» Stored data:
__________
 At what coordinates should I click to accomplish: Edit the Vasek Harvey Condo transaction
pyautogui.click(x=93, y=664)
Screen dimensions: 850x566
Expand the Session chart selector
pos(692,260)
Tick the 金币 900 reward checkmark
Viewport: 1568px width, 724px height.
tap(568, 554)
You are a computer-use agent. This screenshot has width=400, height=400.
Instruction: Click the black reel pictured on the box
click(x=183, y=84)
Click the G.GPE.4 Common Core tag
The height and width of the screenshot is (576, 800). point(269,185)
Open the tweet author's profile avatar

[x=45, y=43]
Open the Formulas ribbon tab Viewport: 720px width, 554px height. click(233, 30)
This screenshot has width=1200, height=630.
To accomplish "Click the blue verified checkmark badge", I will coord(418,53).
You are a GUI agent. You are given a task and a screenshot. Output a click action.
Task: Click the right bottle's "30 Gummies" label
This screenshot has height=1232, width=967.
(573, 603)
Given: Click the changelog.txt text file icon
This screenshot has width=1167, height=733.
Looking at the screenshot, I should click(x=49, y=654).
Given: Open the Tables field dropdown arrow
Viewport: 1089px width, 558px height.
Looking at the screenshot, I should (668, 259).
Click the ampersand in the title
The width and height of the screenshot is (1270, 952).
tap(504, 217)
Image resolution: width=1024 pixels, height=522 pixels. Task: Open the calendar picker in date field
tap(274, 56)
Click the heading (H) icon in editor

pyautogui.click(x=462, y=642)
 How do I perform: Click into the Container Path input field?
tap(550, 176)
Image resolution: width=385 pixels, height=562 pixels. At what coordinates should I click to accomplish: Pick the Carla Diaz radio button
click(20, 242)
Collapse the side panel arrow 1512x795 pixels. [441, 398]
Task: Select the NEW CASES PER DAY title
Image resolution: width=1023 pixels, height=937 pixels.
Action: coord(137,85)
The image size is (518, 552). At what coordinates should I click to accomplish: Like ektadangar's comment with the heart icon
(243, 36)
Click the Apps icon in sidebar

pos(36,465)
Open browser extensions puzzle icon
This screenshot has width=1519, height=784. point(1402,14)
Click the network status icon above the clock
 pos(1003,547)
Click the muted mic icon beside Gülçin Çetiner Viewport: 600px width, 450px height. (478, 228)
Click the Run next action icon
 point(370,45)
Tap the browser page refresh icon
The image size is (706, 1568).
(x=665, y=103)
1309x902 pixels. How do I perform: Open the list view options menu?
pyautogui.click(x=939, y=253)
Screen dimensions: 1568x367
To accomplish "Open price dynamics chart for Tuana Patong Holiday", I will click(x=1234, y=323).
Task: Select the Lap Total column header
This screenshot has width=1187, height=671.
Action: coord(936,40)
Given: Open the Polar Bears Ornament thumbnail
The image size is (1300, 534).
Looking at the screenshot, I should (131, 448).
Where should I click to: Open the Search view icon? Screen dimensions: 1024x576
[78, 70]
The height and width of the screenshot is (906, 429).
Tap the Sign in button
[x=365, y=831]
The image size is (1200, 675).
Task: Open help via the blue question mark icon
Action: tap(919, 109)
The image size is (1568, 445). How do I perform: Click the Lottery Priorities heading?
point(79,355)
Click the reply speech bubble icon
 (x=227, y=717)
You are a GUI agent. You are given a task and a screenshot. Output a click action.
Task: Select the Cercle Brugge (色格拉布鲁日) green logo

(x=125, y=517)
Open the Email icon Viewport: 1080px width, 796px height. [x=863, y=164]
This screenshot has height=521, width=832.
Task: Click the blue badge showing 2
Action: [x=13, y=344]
__________
» WORK TO COMPLETE: Give back, unchanged, the line containing "Tap the Sign in button" and each line that comes after it in the entries above, ending with the last.

» OUTPUT FOR THIS EXERCISE:
Tap the Sign in button
[x=365, y=831]
The image size is (1200, 675).
Task: Open help via the blue question mark icon
Action: tap(919, 109)
The image size is (1568, 445). How do I perform: Click the Lottery Priorities heading?
point(79,355)
Click the reply speech bubble icon
 (x=227, y=717)
You are a GUI agent. You are given a task and a screenshot. Output a click action.
Task: Select the Cercle Brugge (色格拉布鲁日) green logo

(x=125, y=517)
Open the Email icon Viewport: 1080px width, 796px height. [x=863, y=164]
This screenshot has height=521, width=832.
Task: Click the blue badge showing 2
Action: [x=13, y=344]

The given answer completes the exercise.